Barbara Kingsolver’s Demon Copperhead will come next week, along with her Pigs in Heaven.
Let’s jump in.
One of Ours by Willa Cather
Among the early Pulitzer winners in the “Fiction” category, World War I prominently looms in the background. The war lasted from 1914-18 and the prize started in 1917. Given that the themes of popular art and culture are always driven by what’s going in the world around us, it makes sense that WWI is rather visible, popping into plotlines now and then the way COVID does in contemporary novels.
In Willa Cather’s One of Ours, the Great War takes center stage.
The first half of the story is reminiscent of Cather’s other work, heavily featuring frontier and homestead themes. In the second half, One of Ours transforms into a story more like Stephen Crane’s famous Red Badge of Courage. Protagonist Claude Wheeler goes from country boy to eager, glory-hungry soldier.
Cather expertly explores the themes of meaning-making and even patriotism, while also conveying much of the meaninglessness that defined World War I’s brutalities. It’s a complex line and I appreciate that Cather never sought to give an answer to that question of patriotism vs undue sacrifice. She just told a story and allows readers to grapple with those moral intracacies.

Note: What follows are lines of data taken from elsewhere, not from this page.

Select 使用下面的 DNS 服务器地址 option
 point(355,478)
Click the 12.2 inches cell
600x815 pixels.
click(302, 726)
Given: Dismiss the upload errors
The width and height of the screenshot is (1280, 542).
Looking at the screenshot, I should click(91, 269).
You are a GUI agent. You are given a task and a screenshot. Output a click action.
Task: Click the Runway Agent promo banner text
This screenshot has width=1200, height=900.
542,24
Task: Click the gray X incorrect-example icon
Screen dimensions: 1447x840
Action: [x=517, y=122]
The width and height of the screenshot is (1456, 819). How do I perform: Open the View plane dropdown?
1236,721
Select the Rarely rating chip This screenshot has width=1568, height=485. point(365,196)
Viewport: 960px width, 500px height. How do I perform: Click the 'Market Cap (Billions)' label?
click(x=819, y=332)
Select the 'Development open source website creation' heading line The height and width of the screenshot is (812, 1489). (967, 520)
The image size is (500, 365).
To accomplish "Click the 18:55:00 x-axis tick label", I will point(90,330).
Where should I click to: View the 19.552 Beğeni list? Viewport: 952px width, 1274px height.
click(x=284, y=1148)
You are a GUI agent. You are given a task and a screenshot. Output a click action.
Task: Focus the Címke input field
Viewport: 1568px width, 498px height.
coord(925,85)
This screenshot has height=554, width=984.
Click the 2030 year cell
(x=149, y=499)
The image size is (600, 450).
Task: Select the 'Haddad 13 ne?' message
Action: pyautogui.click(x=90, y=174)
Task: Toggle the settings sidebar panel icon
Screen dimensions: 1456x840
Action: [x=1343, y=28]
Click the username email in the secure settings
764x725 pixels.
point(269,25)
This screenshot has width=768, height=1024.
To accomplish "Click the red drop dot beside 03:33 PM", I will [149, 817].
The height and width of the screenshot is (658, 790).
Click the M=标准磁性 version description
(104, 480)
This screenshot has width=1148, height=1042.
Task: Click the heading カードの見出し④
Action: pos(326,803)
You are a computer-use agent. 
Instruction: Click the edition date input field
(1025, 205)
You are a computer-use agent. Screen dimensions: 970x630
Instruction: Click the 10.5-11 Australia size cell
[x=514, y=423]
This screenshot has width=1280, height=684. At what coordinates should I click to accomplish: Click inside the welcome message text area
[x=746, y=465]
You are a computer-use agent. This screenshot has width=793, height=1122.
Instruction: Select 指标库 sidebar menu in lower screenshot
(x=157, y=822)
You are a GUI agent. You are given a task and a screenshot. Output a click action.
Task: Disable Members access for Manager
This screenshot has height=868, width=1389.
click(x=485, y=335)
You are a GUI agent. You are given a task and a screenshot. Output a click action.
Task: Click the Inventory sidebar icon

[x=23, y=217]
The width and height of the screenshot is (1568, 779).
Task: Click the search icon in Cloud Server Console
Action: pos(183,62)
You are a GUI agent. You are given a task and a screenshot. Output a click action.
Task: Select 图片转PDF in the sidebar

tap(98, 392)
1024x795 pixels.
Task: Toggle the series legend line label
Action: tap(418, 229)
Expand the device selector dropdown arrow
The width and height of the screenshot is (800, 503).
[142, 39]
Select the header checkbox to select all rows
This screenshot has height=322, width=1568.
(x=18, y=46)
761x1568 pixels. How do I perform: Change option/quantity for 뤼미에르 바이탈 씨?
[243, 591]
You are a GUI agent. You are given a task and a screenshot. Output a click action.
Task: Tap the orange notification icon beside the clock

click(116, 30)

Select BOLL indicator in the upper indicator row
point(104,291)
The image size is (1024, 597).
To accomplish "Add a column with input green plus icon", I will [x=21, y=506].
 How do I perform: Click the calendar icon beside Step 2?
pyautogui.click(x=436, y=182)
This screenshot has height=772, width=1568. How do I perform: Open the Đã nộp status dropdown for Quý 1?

One of Ours was a worthwhile and thought-provoking read, but is probably my least favorite of Cather’s novels. As I’ve said before, if you’re going to read Cather, start with her Great Plains trilogy.
The Guns of August by Barbara Tuchman
Barbara Tuchman’s book about the onset and start of World War I was considered a classic nearly from the moment it hit bookstore shelves in 1962. In October that year, John F. Kennedy famously used The Guns of August as a study in what not to do during the Cuban Missle Crisis.
Tuchman brilliantly outlines how miscommunication, pride, and bungled timing all contributed to a war that went on far too long and for no good reason.
Over 480+ pages, Tuchman covers a fairly narrow timeline of only the lead-up and first month of war in August 1914. Her narrative prowess is undisputed — from the first page, readers are treated to all the dramatic political and strategic intrigue that led to Germany’s invasion of Belgium and France, their subsequent (foolhardy) push into Russia, and the Allied defense which drew in the U.K. and eventually the U.S.
Her primary plotline miss — and it’s a big one — is not giving nearly enough space (as in, hardly any) to the assassination of Archduke Franz Ferdinand. For most historians, that was the key which turned and started the whole European machine towards war.
Tuchman occasionally got into the weeds a bit much and my eyes indeed glazed over now and then. But overall I was hooked by her storytelling and her ability to draw out insights of human nature that are often neglected by classical historians. I was never bored while reading The Guns of August and always looked forward to picking it back up. It’s certainly not for everyone, but if you enjoy European or military history, it’s a classic for good reason.
Thanks so much for reading. I deeply appreciate your time and inbox space.
-Jeremy
In addition to "The Guns of August", she also won a Pulitzer for "Stillwell and the American Experience in China." Both of which I have on my shelf.
A Farewell to Arms and All Quiet on the Western Front. Or, if you wanted to avoid the obvious, how about the excellent Testament of Youth and horrifying Johnny Got His Gun.